# Building simple NN with pytorch

A linear regression fit: 

$y = w_1 * x_1 + w_2 * x_2 + b$

$Y = X \vec w + b$

In [1]:
import torch
import torchvision
from torch import nn
from torch.utils import data
from torchvision import transforms

# from torch.nn import functional as F

In [2]:
def synthetic_data(w, b, num_examples):
    """Generate y = Xw + b + noise"""
    # draw from normal distribution
    X = torch.normal(0, 1, (num_examples, len(w)))
    # make use of broadcasting here
    y = torch.matmul(X, w) + b
    # add some noise
    y += torch.normal(0, 0.01, y.shape)
    return X, y.reshape((-1, 1))


def load_array(data_arrays, batch_size, is_train=True):
    """Construct a Pytorch data iterator."""
    dataset = data.TensorDataset(*data_arrays)
    return data.DataLoader(dataset, batch_size, shuffle=is_train)

In [3]:
true_w = torch.tensor([2, 3.4])
true_b = 4.2
features, labels = synthetic_data(true_w, true_b, 1000)
features.shape, labels.shape

(torch.Size([1000, 2]), torch.Size([1000, 1]))

In [4]:
batch_size = 10
data_iter = load_array((features, labels), batch_size)

In [5]:
# sanity test
next(iter(data_iter))

[tensor([[ 1.7426, -1.8236],
         [-0.0831, -1.6884],
         [ 0.6476, -0.1389],
         [-0.0250, -0.4641],
         [-1.1752,  0.1984],
         [-1.6225, -1.8055],
         [-0.8927,  0.5474],
         [ 0.4309,  1.1383],
         [ 1.5729, -0.3027],
         [ 0.8980, -0.3180]]),
 tensor([[ 1.4806],
         [-1.6905],
         [ 5.0158],
         [ 2.5794],
         [ 2.5536],
         [-5.1871],
         [ 4.2896],
         [ 8.9372],
         [ 6.3109],
         [ 4.9221]])]

In [6]:
# the fully-connected layer is defined in the Linear class
model = nn.Sequential(nn.Linear(2, 1))

In [7]:
# initialize w1, w2, and b
model[0].weight.data.normal_(0, 0.01)
model[0].bias.data.fill_(0)

tensor([0.])

In [8]:
# define the cost function and optmizer
loss = nn.MSELoss()  # squared L2 norm
trainer = torch.optim.SGD(model.parameters(), lr=0.03)

In [9]:
# the most simplistic training loop
num_epochs = 3
for epoch in range(num_epochs):
    for X, y in data_iter:
        l_estimation = loss(model(X), y)
        trainer.zero_grad()  # reset the gradients
        l_estimation.backward()  # find the new gradients based on the current loss
        trainer.step()  # update the parameters

    l_estimation = loss(model(features), labels)
    print(f"epoch {epoch + 1}, loss {l_estimation:f}")

epoch 1, loss 0.000196
epoch 2, loss 0.000102
epoch 3, loss 0.000102


## Logistic/Softmax regression and cross entropy loos

The logistic function:
$\displaystyle f(x)= \sigma(x) = {\frac {1}{1+e^{-x}}}$

The softmax function:


The cross entropy function: 
${\displaystyle H(p,q)=-\sum _{x\in {\mathcal {X}}}p(x)\,\log q(x)}{\displaystyle H(p,q)=-\sum _{x\in {\mathcal {X}}}p(x)\,\log q(x)}$

In [10]:
def load_data_fashion_mnist(batch_size, resize=None):
    """Donwload the Fashion-MNIST dataset and load it into memory"""
    transformations = [transforms.ToTensor()]
    if resize:
        transformations.insert(0, transforms.Resize(resize))

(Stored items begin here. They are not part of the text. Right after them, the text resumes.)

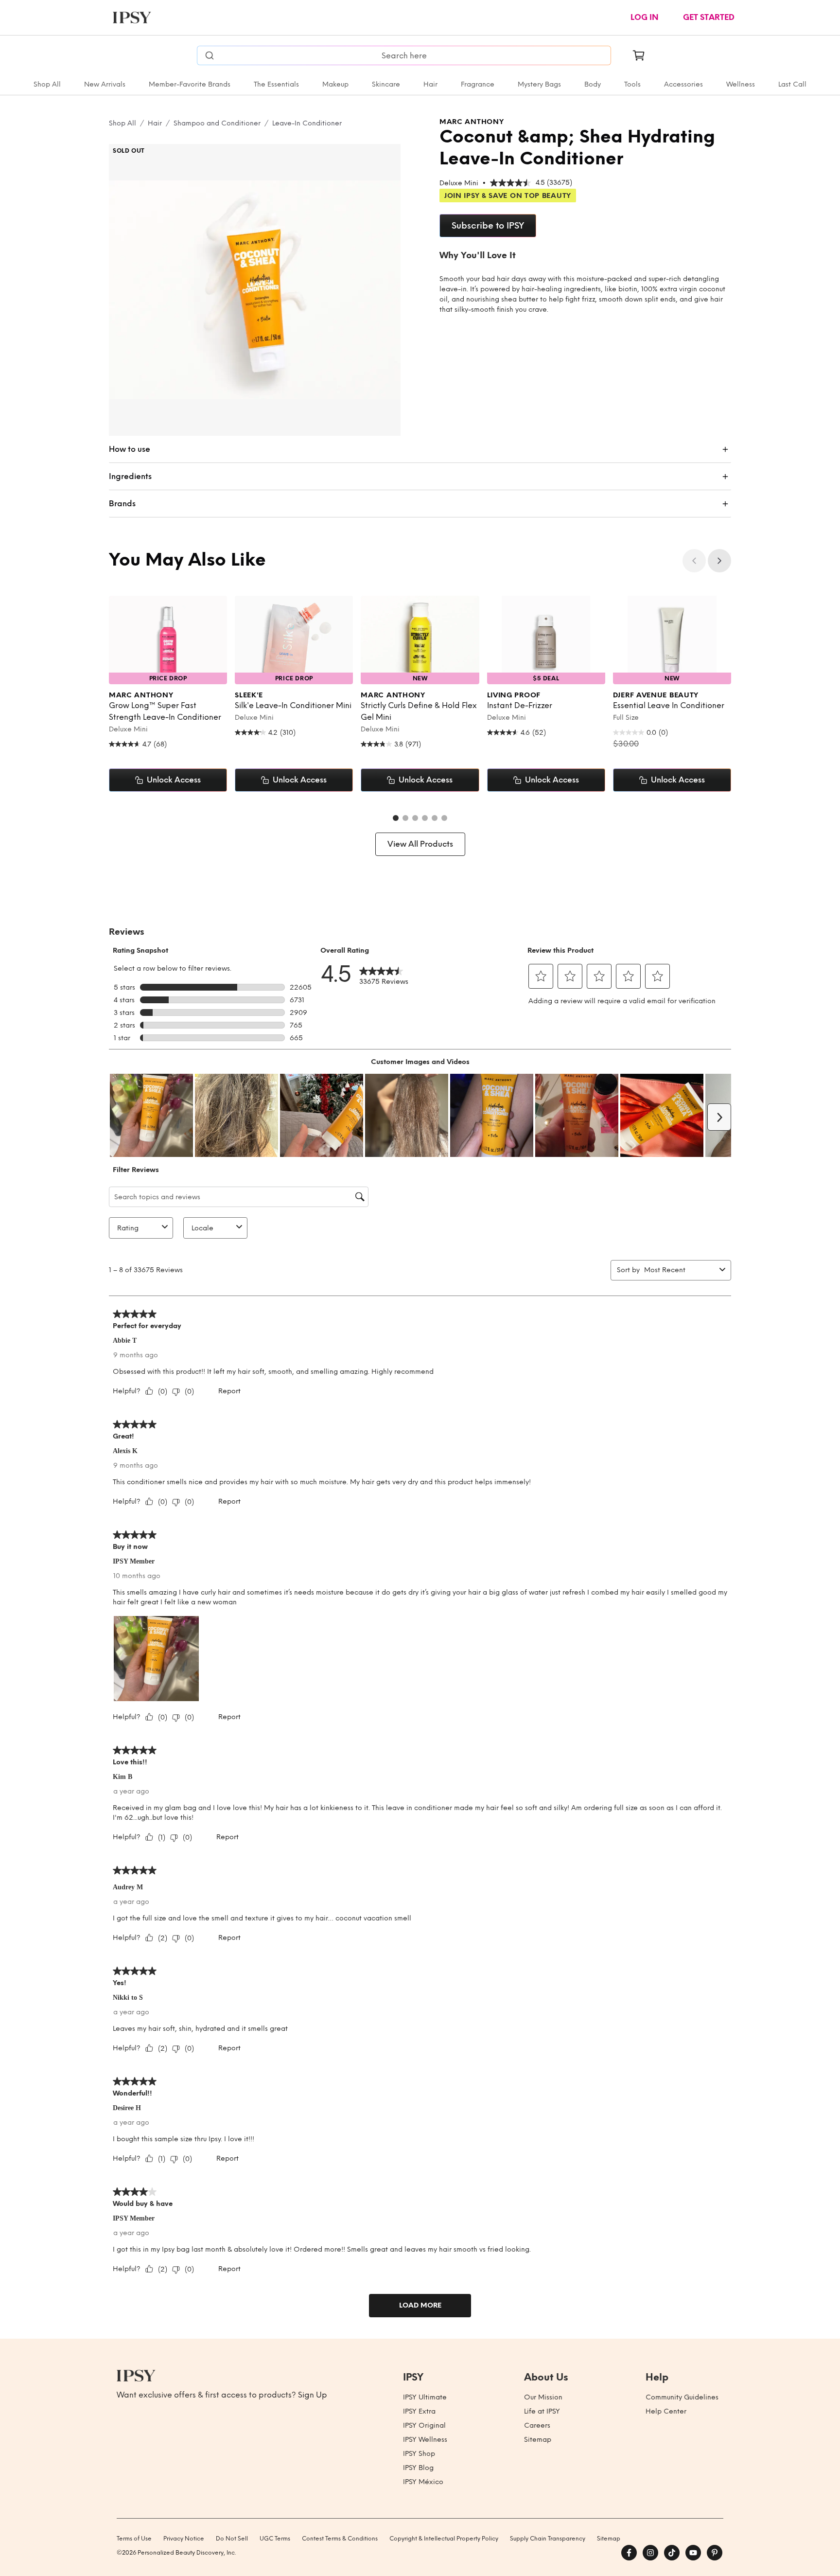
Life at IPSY (542, 2411)
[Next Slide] (719, 560)
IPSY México (423, 2482)
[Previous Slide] (694, 560)
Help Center (666, 2411)
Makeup (335, 84)
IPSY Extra (419, 2411)
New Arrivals (104, 84)
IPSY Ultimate (425, 2397)
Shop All (47, 84)
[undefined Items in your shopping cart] (639, 55)
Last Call (792, 84)
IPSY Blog (418, 2468)
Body (592, 84)
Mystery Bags (539, 84)
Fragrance (477, 84)
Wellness (740, 84)
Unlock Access (174, 779)
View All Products (420, 844)
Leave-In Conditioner (307, 123)
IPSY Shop (419, 2454)
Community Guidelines (682, 2397)
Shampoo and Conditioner (217, 123)
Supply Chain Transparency (547, 2538)
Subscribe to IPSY (488, 225)
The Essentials (276, 84)
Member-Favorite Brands (189, 84)
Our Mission (543, 2397)
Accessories (683, 84)
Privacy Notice (183, 2538)
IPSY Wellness (425, 2439)
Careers (537, 2425)
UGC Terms (275, 2538)
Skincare (386, 84)
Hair (430, 84)
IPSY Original (424, 2425)
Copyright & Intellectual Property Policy (443, 2538)
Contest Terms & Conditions (340, 2538)
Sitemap (537, 2439)
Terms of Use (134, 2538)
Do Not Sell (232, 2538)
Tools (632, 84)
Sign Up (312, 2394)
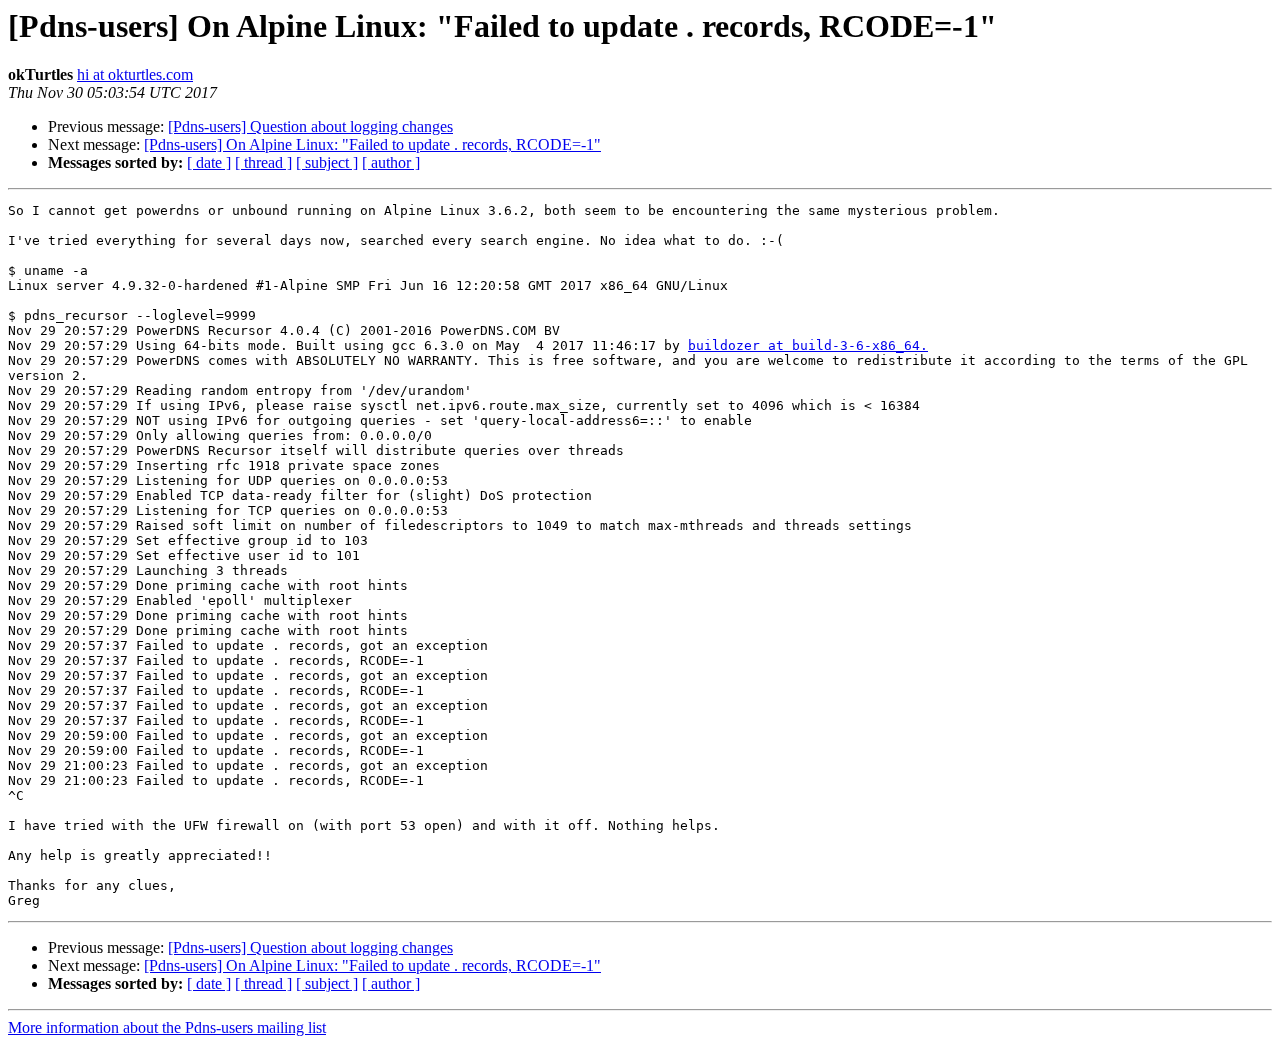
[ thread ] (263, 162)
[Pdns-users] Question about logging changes (310, 126)
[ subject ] (327, 162)
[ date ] (209, 162)
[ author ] (391, 162)
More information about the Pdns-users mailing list (167, 1027)
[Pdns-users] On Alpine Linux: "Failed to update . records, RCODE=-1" (372, 144)
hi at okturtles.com (135, 74)
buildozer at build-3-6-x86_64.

    transformations = transforms.Compose(transformations)
    mnist_train = torchvision.datasets.FashionMNIST(
        root="../data", train=True, transform=transformations, download=True
    )
    mnist_test = torchvision.datasets.FashionMNIST(
        root="../data", train=False, transform=transformations, download=True
    )
    return (
        data.DataLoader(mnist_train, batch_size, shuffle=True, num_workers=2),
        data.DataLoader(mnist_test, batch_size, shuffle=False, num_workers=2),
    )


def initialize_weights_randomly(layer):
    if isinstance(layer, nn.Linear):
        nn.init.normal_(layer.weight, std=0.01)


def init_normal(layer):
    if isinstance(layer, nn.Linear):
        nn.init.normal_(layer.weight, mean=0, std=0.01)
        nn.init.zeros_(layer.bias)


def accuracy(y_hat, y):
    if len(y_hat.shape) > 1 and y_hat.shape[1] > 1:
        y_hat = y_hat.argmax(axis=1)
    cmp = y_hat.type(y.dtype) == y
    return float(cmp.type(y.dtype).sum())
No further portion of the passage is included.